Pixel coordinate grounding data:
'''
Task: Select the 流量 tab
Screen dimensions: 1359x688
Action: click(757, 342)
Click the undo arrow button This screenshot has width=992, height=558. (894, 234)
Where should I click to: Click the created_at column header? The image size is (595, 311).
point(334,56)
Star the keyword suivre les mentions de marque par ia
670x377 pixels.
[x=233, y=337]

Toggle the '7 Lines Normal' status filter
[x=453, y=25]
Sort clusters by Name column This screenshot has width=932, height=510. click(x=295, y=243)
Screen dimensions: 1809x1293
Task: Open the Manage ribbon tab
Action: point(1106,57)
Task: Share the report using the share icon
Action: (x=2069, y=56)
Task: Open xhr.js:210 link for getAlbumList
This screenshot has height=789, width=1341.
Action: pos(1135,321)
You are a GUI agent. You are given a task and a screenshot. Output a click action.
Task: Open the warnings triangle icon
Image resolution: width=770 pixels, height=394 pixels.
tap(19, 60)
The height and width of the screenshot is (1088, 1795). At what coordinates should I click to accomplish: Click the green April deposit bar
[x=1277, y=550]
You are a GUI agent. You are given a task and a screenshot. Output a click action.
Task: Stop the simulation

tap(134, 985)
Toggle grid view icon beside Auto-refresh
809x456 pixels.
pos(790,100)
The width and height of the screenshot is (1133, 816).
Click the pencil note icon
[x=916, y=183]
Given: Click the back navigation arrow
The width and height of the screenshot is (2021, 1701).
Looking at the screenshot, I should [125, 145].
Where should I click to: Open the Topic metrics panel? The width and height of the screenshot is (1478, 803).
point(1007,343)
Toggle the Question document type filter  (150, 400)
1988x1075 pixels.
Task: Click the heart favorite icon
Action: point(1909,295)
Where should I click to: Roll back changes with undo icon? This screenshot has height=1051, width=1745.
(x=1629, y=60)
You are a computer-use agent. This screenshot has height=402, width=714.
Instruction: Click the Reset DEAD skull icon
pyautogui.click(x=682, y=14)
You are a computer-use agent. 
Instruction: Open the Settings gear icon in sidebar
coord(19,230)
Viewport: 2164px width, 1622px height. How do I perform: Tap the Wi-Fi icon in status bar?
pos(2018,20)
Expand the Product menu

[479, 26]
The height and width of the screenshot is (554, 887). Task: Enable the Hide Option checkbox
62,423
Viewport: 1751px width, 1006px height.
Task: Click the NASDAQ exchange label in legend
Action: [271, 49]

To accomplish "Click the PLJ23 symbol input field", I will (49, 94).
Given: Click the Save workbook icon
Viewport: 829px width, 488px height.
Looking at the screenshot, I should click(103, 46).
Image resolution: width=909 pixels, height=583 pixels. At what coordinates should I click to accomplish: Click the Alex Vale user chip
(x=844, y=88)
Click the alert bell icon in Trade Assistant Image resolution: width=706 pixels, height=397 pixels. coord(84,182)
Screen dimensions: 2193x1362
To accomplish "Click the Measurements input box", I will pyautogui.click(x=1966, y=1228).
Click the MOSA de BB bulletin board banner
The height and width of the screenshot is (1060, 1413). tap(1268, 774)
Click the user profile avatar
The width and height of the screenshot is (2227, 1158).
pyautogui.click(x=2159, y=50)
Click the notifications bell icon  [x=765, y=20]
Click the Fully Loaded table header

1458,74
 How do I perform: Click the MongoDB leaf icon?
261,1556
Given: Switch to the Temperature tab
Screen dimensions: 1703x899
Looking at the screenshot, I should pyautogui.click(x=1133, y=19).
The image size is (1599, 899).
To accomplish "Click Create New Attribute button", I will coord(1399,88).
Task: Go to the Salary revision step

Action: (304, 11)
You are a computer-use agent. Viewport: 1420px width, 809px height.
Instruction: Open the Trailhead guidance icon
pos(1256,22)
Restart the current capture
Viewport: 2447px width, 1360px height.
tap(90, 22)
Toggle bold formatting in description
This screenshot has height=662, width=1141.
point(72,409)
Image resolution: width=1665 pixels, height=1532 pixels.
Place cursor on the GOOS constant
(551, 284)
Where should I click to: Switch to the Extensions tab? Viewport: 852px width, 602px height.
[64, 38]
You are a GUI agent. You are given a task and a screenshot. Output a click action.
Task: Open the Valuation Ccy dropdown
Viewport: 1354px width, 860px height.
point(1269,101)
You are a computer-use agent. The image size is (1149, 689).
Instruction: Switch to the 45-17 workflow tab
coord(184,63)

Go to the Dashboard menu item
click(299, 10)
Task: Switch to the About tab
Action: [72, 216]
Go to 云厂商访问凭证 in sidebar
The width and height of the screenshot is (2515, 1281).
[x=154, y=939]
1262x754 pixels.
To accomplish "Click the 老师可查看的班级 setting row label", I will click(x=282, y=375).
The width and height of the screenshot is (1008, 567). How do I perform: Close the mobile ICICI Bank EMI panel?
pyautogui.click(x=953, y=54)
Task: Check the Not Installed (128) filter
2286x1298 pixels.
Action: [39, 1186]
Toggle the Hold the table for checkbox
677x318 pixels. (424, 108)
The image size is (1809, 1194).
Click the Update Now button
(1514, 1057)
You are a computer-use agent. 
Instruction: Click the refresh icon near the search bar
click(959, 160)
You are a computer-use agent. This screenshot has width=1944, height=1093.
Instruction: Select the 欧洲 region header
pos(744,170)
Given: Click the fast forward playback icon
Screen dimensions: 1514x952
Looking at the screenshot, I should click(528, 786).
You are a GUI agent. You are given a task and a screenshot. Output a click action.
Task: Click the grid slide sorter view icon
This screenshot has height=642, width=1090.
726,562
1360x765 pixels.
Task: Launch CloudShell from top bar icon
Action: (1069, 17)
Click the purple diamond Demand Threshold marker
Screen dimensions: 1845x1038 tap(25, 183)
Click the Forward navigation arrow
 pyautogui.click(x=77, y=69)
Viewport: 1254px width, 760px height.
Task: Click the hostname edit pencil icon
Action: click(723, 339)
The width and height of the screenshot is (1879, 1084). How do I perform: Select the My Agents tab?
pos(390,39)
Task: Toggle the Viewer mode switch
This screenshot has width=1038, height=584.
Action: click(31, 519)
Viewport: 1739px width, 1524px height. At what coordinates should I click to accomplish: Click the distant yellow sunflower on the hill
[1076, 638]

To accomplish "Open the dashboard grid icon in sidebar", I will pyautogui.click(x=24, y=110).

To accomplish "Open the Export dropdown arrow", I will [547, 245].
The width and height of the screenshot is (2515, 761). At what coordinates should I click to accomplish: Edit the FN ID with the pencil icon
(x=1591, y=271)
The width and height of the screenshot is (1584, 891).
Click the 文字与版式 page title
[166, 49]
'''
WHAT YOU NEED TO DO = Every line above must be reproduced exactly as it stands.

WRITTEN SOLUTION =
Task: Select the 流量 tab
Screen dimensions: 1359x688
Action: click(757, 342)
Click the undo arrow button This screenshot has width=992, height=558. (894, 234)
Where should I click to: Click the created_at column header? The image size is (595, 311).
point(334,56)
Star the keyword suivre les mentions de marque par ia
670x377 pixels.
[x=233, y=337]

Toggle the '7 Lines Normal' status filter
[x=453, y=25]
Sort clusters by Name column This screenshot has width=932, height=510. click(x=295, y=243)
Screen dimensions: 1809x1293
Task: Open the Manage ribbon tab
Action: point(1106,57)
Task: Share the report using the share icon
Action: (x=2069, y=56)
Task: Open xhr.js:210 link for getAlbumList
This screenshot has height=789, width=1341.
Action: pos(1135,321)
You are a GUI agent. You are given a task and a screenshot. Output a click action.
Task: Open the warnings triangle icon
Image resolution: width=770 pixels, height=394 pixels.
tap(19, 60)
The height and width of the screenshot is (1088, 1795). At what coordinates should I click to accomplish: Click the green April deposit bar
[x=1277, y=550]
You are a GUI agent. You are given a task and a screenshot. Output a click action.
Task: Stop the simulation

tap(134, 985)
Toggle grid view icon beside Auto-refresh
809x456 pixels.
pos(790,100)
The width and height of the screenshot is (1133, 816).
Click the pencil note icon
[x=916, y=183]
Given: Click the back navigation arrow
The width and height of the screenshot is (2021, 1701).
Looking at the screenshot, I should [125, 145].
Where should I click to: Open the Topic metrics panel? The width and height of the screenshot is (1478, 803).
point(1007,343)
Toggle the Question document type filter  (150, 400)
1988x1075 pixels.
Task: Click the heart favorite icon
Action: point(1909,295)
Where should I click to: Roll back changes with undo icon? This screenshot has height=1051, width=1745.
(x=1629, y=60)
You are a computer-use agent. This screenshot has height=402, width=714.
Instruction: Click the Reset DEAD skull icon
pyautogui.click(x=682, y=14)
You are a computer-use agent. 
Instruction: Open the Settings gear icon in sidebar
coord(19,230)
Viewport: 2164px width, 1622px height. How do I perform: Tap the Wi-Fi icon in status bar?
pos(2018,20)
Expand the Product menu

[479, 26]
The height and width of the screenshot is (554, 887). Task: Enable the Hide Option checkbox
62,423
Viewport: 1751px width, 1006px height.
Task: Click the NASDAQ exchange label in legend
Action: [271, 49]

To accomplish "Click the PLJ23 symbol input field", I will (49, 94).
Given: Click the Save workbook icon
Viewport: 829px width, 488px height.
Looking at the screenshot, I should click(103, 46).
Image resolution: width=909 pixels, height=583 pixels. At what coordinates should I click to accomplish: Click the Alex Vale user chip
(x=844, y=88)
Click the alert bell icon in Trade Assistant Image resolution: width=706 pixels, height=397 pixels. coord(84,182)
Screen dimensions: 2193x1362
To accomplish "Click the Measurements input box", I will pyautogui.click(x=1966, y=1228).
Click the MOSA de BB bulletin board banner
The height and width of the screenshot is (1060, 1413). tap(1268, 774)
Click the user profile avatar
The width and height of the screenshot is (2227, 1158).
pyautogui.click(x=2159, y=50)
Click the notifications bell icon  [x=765, y=20]
Click the Fully Loaded table header

1458,74
 How do I perform: Click the MongoDB leaf icon?
261,1556
Given: Switch to the Temperature tab
Screen dimensions: 1703x899
Looking at the screenshot, I should pyautogui.click(x=1133, y=19).
The image size is (1599, 899).
To accomplish "Click Create New Attribute button", I will coord(1399,88).
Task: Go to the Salary revision step

Action: (304, 11)
You are a computer-use agent. Viewport: 1420px width, 809px height.
Instruction: Open the Trailhead guidance icon
pos(1256,22)
Restart the current capture
Viewport: 2447px width, 1360px height.
tap(90, 22)
Toggle bold formatting in description
This screenshot has height=662, width=1141.
point(72,409)
Image resolution: width=1665 pixels, height=1532 pixels.
Place cursor on the GOOS constant
(551, 284)
Where should I click to: Switch to the Extensions tab? Viewport: 852px width, 602px height.
[64, 38]
You are a GUI agent. You are given a task and a screenshot. Output a click action.
Task: Open the Valuation Ccy dropdown
Viewport: 1354px width, 860px height.
point(1269,101)
You are a computer-use agent. The image size is (1149, 689).
Instruction: Switch to the 45-17 workflow tab
coord(184,63)

Go to the Dashboard menu item
click(299, 10)
Task: Switch to the About tab
Action: [72, 216]
Go to 云厂商访问凭证 in sidebar
The width and height of the screenshot is (2515, 1281).
[x=154, y=939]
1262x754 pixels.
To accomplish "Click the 老师可查看的班级 setting row label", I will click(x=282, y=375).
The width and height of the screenshot is (1008, 567). How do I perform: Close the mobile ICICI Bank EMI panel?
pyautogui.click(x=953, y=54)
Task: Check the Not Installed (128) filter
2286x1298 pixels.
Action: [39, 1186]
Toggle the Hold the table for checkbox
677x318 pixels. (424, 108)
The image size is (1809, 1194).
Click the Update Now button
(1514, 1057)
You are a computer-use agent. 
Instruction: Click the refresh icon near the search bar
click(959, 160)
You are a computer-use agent. This screenshot has width=1944, height=1093.
Instruction: Select the 欧洲 region header
pos(744,170)
Given: Click the fast forward playback icon
Screen dimensions: 1514x952
Looking at the screenshot, I should click(528, 786).
You are a GUI agent. You are given a task and a screenshot. Output a click action.
Task: Click the grid slide sorter view icon
This screenshot has height=642, width=1090.
726,562
1360x765 pixels.
Task: Launch CloudShell from top bar icon
Action: (1069, 17)
Click the purple diamond Demand Threshold marker
Screen dimensions: 1845x1038 tap(25, 183)
Click the Forward navigation arrow
 pyautogui.click(x=77, y=69)
Viewport: 1254px width, 760px height.
Task: Click the hostname edit pencil icon
Action: click(723, 339)
The width and height of the screenshot is (1879, 1084). How do I perform: Select the My Agents tab?
pos(390,39)
Task: Toggle the Viewer mode switch
This screenshot has width=1038, height=584.
Action: click(31, 519)
Viewport: 1739px width, 1524px height. At what coordinates should I click to accomplish: Click the distant yellow sunflower on the hill
[1076, 638]

To accomplish "Open the dashboard grid icon in sidebar", I will pyautogui.click(x=24, y=110).

To accomplish "Open the Export dropdown arrow", I will [547, 245].
The width and height of the screenshot is (2515, 761). At what coordinates should I click to accomplish: Edit the FN ID with the pencil icon
(x=1591, y=271)
The width and height of the screenshot is (1584, 891).
Click the 文字与版式 page title
[166, 49]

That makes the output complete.